Flash MX Studio takes your raw Flash talent and multiplies its potency by focusing it on real-world web design situations. In the heady days of the late 1990s, designers were trying their hand at anything and everything they could lay their hands on. Now the marketplace is seriously focused, and serious Flash designers have to know exactly what they're doing and why. These days, it's all about functionality over experimentation, justification over style. It's all about maturity. The design must fit the job specs, and this book shows the reader how to fulfill these requirements and more. This book examines all the avenues open to professional or aspiring professional Flash MX designers. It takes a look at advanced uses of the new MX features, such as components and the Drawing API, and gives guidance on building whole new structures for animation, Dynamic Content, PHP, ColdFusion MX, XML, video, audio and audiovisual formats.
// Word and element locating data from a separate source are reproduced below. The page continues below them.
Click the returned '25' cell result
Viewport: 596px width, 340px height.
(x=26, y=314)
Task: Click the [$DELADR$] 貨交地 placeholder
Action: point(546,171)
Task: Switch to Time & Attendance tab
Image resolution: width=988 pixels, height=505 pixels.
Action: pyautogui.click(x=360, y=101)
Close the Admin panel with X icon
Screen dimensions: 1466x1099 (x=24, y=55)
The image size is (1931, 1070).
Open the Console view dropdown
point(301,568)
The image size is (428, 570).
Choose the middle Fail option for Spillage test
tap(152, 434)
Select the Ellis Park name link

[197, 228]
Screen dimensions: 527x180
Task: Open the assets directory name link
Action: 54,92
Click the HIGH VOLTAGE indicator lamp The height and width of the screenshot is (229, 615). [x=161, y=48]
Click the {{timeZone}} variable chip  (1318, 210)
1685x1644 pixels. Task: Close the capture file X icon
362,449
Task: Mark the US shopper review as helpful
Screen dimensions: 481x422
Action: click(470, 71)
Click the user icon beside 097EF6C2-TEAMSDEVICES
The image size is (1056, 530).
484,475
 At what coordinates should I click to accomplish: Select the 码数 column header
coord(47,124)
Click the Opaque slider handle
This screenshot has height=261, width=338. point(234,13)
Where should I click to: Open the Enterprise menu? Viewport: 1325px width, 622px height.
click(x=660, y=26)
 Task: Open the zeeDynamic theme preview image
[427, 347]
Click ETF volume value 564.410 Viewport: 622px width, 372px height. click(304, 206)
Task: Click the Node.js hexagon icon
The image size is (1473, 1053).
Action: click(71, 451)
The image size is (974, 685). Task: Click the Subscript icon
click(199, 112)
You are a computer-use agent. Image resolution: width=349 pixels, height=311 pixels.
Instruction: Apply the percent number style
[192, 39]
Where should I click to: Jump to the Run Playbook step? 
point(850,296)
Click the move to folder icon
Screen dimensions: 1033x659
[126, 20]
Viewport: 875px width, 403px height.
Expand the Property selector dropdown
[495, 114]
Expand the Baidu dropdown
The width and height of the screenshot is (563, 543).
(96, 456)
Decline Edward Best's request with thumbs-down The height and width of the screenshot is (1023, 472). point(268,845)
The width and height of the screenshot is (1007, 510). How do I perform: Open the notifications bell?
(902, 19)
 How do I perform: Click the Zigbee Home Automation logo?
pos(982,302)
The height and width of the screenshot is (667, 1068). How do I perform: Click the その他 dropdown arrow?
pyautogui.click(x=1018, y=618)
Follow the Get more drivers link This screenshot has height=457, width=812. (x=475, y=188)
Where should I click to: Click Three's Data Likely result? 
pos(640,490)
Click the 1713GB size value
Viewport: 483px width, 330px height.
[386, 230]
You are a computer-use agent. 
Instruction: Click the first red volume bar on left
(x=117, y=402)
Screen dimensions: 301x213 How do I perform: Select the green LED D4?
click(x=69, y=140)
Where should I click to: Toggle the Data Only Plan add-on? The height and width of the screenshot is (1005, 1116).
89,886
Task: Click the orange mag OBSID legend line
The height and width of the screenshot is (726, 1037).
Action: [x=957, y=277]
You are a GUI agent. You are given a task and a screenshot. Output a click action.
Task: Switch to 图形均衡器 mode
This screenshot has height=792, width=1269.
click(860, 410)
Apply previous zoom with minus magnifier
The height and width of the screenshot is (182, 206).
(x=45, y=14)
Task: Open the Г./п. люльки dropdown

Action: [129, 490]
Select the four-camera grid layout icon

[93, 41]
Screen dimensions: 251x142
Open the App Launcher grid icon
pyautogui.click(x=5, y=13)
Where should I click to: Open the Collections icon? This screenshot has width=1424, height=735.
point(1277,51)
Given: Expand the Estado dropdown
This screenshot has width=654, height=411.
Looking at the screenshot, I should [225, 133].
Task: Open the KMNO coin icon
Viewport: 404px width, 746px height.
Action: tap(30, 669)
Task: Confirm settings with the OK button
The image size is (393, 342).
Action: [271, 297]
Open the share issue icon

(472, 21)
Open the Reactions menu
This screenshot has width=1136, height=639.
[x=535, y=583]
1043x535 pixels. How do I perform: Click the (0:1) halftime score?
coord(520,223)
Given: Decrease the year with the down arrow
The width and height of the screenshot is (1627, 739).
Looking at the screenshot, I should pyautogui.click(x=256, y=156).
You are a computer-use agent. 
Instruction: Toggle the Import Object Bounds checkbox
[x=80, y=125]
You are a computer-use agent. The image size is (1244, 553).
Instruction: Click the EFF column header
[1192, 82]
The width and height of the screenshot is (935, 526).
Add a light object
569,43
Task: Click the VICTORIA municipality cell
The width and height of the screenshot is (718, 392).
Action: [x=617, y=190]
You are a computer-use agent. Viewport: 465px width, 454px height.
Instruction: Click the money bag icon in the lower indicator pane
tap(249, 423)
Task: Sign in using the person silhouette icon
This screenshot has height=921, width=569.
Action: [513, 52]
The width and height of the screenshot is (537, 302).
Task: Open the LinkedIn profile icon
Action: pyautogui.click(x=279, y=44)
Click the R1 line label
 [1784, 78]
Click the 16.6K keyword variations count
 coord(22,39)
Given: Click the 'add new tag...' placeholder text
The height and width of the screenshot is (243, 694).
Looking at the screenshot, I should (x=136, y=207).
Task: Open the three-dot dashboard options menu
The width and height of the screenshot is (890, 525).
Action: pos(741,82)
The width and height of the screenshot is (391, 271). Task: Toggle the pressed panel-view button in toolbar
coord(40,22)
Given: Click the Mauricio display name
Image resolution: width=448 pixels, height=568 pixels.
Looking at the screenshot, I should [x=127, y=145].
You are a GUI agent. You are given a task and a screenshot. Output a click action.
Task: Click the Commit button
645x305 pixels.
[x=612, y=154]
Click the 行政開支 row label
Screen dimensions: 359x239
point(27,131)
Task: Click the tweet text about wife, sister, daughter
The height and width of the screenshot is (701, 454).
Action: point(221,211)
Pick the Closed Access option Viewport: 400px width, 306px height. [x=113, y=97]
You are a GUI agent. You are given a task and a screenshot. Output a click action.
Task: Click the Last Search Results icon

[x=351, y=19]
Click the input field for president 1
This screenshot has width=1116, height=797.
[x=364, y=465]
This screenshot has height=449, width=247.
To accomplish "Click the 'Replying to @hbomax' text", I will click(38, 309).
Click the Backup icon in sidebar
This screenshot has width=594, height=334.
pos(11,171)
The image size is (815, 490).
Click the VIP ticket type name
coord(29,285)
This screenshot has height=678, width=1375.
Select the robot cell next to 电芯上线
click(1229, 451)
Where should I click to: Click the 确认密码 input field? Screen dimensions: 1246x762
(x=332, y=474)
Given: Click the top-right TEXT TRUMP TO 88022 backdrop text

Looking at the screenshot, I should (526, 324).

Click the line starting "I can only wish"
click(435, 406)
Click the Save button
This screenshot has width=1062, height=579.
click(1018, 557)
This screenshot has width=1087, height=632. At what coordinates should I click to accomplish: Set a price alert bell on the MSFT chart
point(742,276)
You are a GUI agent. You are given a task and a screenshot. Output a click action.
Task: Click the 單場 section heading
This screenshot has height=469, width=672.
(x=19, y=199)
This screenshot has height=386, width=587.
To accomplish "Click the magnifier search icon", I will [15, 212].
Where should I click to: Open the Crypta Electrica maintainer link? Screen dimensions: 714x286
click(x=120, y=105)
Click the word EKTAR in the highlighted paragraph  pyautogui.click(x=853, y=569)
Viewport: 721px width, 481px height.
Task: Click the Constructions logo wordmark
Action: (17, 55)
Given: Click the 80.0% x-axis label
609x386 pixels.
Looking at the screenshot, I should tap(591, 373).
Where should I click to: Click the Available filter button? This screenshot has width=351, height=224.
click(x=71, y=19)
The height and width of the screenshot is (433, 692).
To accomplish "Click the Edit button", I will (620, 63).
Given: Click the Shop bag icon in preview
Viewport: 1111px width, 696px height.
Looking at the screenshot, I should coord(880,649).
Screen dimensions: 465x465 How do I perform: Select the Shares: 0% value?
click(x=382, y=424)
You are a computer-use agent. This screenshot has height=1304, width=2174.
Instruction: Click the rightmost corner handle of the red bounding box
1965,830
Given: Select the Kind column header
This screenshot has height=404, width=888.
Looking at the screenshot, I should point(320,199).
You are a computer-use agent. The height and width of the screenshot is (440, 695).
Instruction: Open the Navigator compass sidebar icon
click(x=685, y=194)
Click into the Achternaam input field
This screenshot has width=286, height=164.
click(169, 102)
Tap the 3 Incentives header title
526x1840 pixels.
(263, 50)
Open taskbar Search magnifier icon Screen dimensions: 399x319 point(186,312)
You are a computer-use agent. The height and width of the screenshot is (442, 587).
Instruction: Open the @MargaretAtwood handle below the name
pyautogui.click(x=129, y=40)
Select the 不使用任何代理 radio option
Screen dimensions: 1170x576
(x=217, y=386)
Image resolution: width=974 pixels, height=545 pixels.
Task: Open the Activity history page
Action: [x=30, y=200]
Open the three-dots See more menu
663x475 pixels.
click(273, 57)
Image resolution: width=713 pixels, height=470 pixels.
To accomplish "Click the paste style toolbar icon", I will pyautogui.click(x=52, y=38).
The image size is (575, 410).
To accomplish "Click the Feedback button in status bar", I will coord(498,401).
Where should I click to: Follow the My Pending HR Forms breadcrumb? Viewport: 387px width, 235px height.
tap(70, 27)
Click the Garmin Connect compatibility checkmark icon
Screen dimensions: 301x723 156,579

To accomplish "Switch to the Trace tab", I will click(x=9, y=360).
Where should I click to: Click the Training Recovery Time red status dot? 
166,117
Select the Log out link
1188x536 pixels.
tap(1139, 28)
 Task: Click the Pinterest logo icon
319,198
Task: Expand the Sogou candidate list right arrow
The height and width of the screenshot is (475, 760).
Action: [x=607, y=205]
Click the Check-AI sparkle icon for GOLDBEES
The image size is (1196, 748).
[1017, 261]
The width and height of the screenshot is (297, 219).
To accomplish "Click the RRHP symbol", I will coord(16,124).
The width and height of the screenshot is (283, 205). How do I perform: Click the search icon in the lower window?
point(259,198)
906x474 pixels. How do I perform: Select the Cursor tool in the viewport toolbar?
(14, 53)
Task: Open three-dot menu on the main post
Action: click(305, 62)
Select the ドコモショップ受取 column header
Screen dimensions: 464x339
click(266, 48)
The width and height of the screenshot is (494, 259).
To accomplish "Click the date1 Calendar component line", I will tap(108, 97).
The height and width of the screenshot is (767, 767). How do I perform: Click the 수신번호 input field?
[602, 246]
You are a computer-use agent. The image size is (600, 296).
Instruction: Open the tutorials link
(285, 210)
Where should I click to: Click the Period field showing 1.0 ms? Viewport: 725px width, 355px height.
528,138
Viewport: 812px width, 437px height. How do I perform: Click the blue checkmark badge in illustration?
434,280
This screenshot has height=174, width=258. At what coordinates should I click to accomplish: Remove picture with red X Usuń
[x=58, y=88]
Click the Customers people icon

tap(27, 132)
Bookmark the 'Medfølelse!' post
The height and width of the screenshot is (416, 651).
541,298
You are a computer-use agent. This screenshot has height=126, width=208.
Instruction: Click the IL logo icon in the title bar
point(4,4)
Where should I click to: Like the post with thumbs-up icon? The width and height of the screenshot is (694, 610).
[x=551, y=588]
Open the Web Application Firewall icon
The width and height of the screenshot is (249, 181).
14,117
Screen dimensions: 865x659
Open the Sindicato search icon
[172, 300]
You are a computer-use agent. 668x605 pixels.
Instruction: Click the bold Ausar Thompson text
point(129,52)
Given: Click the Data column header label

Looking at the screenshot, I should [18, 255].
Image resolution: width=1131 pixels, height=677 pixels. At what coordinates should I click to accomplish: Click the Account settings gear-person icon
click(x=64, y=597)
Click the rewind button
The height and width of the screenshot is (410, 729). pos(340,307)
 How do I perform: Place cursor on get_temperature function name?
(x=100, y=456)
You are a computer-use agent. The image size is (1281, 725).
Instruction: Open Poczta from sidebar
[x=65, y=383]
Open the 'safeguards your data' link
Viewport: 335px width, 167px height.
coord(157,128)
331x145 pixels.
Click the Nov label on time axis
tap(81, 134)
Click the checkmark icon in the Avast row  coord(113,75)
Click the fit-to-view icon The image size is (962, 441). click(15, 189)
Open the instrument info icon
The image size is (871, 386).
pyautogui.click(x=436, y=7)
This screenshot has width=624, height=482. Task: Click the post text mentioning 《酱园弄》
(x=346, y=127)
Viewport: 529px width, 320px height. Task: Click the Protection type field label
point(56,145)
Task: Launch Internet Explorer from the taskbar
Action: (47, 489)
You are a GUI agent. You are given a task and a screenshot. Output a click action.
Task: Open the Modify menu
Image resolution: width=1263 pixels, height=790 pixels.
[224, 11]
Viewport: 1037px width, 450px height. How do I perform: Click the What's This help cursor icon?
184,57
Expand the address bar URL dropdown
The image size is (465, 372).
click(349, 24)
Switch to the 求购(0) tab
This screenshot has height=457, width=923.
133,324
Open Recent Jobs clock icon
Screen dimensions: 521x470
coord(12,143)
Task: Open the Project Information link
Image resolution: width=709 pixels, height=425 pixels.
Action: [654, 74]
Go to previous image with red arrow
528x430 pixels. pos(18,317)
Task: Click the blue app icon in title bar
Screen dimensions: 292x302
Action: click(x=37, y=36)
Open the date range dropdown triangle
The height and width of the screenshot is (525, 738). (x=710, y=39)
Never before has so much power been so accessible to the web designer. This book is designed to put that power in your hands. Flash MX Studio has been broken into four sections to address the most common needs for the Flash designer. First off, Jamie McDonald provides five chapters on site presentation and the principles of web design. These opening chapters take a look at how to create slick, professional-level sites, involving Flash MX's new drawing and motion capabilities and interactive techniques. The second section concentrates on ActionScript. Flash's resident coding environment is crucial to master, and taps into Flash's great strength—intuitive and interactive applications. Keith Peters and Todd Yard have buddied up on this section, and examine some of the most advanced ActionScript techniques around. Be warned—this section is not for the faint-hearted! Section three takes a look at Flash MX's greatly improved visual, audio and audiovisual capabilities. Its three chapters, written by Jez Turner and Alex White, concentrate on building a single site aimed at displaying rich media content. The final section is devoted to expounding a few myths about dynamic content using Flash. Its four chapters talk about general practice, before focusing in on specific areas, including introductions to PHP and XML, together with a look at Macromedia's brand new ColdFusion MX.